Any visitors to this year’s EAG could not have failed to recognise one of three things: firstly, redemption is definitely here to stay; secondly, though in its amusement infancy, VR is gaining ground; and thirdly, the amusement sector has a busy 2019 ahead.
With Wednesday overturning tradition and marking the busiest day of the event, suppliers and manufacturers alike built on the steady Tuesday opening to make sure that opportunities presented by April’s B2 legislative amendment and the growth of digital did not go unheeded.
“The show experience always has to be a good one,” said John White, CEO of exhibition owner Bacta. “In 2019 it certainly was.”
“For the rest of the year we will be reasserting what we’re really about as an industry; amusement and entertainment.”
Making that abundantly clear was the largest land mass at EAG, the Novomatic Group UK which delivered a 360 degree view on the strength of the industry. From its new launch Prismatic to redemption from Bulldog, it was a potent force on the floor.
In terms of trends, White was clearly proud of his trade association’s event and its pointers to the future.“I never saw any of the VR stands empty,” and walking round the ExCeL Centre it was sometimes hard to squeeze past the crowds queueing for a turn on Crown’s Beat Saber, or the VR experience offered by new entrants VEX and Hologate.

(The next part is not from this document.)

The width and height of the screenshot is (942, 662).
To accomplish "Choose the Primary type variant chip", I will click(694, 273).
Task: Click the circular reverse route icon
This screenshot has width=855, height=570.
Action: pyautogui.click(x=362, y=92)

Though companies such as Instance Automatics observed VR has “a long way to go” before it can truly offer operators a hands-off experience without constant attendance, many manufacturers noted the potential in partnering VR with redemption, truly offering families something unavailable at home.
Though that could prove a profitable focus for the amusement industry, manufacturers and suppliers have plenty of new and exciting directions to focus on during the coming year.

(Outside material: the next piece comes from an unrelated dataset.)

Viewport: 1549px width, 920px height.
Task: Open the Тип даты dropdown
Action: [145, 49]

Not only is April set to promise a widely positive uptick in customers following the FOBT stake cap, the industry will also look to embrace cashless technology, a key discussion item at the event, sure to yield results before EAG 2020.
With firms from CPI to Touch Tunes, Playsafe to Innovative Technologies all offering new ideas on responding to the partnership of contactless and gaming, the talk behind the scenes was very much how to embrace new customer payment habits.

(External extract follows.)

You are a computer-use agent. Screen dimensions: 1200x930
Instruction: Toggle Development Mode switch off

“The way the industry utilises cashless technology over the coming 12 months will be fascinating to see at next year’s EAG,” noted White.
Though credit and debit card payment is limited in its applications for gaming by legislation, its future within the world of redemption could offer a further boost to the sector that undoubtedly ruled the floor at EAG 2019.
“Giving customers something for their money is really coming back into it,” noted Sam Coleman of JNC Sales, and with cranes, bowling games, ball-throwing products and shooters as far as the eye could see it was hard to disagree.
Whilst Bacta will be happy with their show; the star turn, the exhibitors, seemed equally content.